I was a staff adjuster when recorded statements first arrived at the branch I was at, about 1974. At that time, any statements required, were taken by staff field adjusters, and were done face to face, pen to pad.
The intent of the RS was for its use to be utilized by inside telephone adjusters. There was a prevailing attitude of intimidation - both for the ITA in its use (a major change always brings that) and perceived by the insured when told by the ITA there statement would be recorded; amplified by the clear and blunt opening remarks the ITA had to use to "introduce" the RS preamble.
The RS concept had a rocky start and a rocky evolution; and much for the reasons I see Jim Lakes has provided, lost its "acceptance and value" to the carrier circa 1979.

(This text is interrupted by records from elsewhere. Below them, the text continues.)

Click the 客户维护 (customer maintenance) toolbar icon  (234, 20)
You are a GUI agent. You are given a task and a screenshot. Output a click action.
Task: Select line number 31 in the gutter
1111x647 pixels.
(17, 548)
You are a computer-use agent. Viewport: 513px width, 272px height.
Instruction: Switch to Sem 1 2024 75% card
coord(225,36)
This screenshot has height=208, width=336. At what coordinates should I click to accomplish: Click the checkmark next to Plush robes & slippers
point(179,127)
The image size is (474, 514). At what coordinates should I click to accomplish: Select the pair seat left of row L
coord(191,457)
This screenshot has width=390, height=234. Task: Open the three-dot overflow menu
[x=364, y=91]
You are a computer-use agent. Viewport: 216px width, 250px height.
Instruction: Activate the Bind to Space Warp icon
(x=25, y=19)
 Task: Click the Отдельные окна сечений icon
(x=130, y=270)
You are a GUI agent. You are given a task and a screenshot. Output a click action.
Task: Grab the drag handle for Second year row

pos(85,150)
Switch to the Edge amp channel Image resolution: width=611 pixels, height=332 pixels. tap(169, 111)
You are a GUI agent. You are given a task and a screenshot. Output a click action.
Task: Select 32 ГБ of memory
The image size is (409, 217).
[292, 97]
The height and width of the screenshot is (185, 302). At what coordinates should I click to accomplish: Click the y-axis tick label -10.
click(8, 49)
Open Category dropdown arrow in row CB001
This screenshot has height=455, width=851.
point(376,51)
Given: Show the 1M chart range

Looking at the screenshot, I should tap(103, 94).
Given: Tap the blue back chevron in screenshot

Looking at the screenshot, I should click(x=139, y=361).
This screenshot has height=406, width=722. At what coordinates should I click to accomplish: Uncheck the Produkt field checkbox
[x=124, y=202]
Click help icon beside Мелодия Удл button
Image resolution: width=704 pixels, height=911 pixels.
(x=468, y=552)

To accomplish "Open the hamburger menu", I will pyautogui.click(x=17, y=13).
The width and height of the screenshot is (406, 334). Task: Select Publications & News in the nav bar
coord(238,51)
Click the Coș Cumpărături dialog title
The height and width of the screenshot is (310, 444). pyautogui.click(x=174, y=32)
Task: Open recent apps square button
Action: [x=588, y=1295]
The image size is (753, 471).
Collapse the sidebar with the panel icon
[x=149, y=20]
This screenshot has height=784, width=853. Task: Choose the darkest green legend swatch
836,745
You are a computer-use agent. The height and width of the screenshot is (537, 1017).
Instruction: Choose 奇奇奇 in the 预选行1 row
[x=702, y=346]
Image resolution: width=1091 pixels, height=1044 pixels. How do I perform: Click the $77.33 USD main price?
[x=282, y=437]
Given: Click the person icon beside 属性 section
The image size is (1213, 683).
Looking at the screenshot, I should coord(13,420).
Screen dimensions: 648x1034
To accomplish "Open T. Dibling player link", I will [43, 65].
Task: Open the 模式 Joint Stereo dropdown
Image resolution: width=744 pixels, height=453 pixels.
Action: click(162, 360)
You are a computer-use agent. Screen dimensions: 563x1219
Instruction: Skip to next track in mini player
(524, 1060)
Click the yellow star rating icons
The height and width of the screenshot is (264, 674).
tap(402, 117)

One day, while working in co-operation on a file with a Fire Marshall, in the field, about 1978, he said he was going to interview an insured and get a statement; and he walked away without a pad. I asked him if he wanted to use mine - he said no, and pulled out a microcassette recorder.
We chatted about that type of RS quite a bit later - and he convinced me that a "conversation" would flow much better and the "language" of the statement would clearly be that of the insured - a prime consideration in statement taking - especially if you ever get to a voir dire with it.
I immediately adopted that method for my statement taking for years after that. It drove the transcribing department crazy, but in addition to the above reasons, I found it allowed me to focus more on the material I wanted to cover and "listen" more to what I was hearing, instead of trying just to write it all down.
Of course, there is a legal preamble to follow to take that type or any type of recorded statement, as there is a legal preamble to end it. Then, if it is or becomes a "critical" statement, the transcribed version must be signed. Then, also, the microcassettes must be properly stored and logged, so as their authenticity and unaltered state remains above question; or so you hope.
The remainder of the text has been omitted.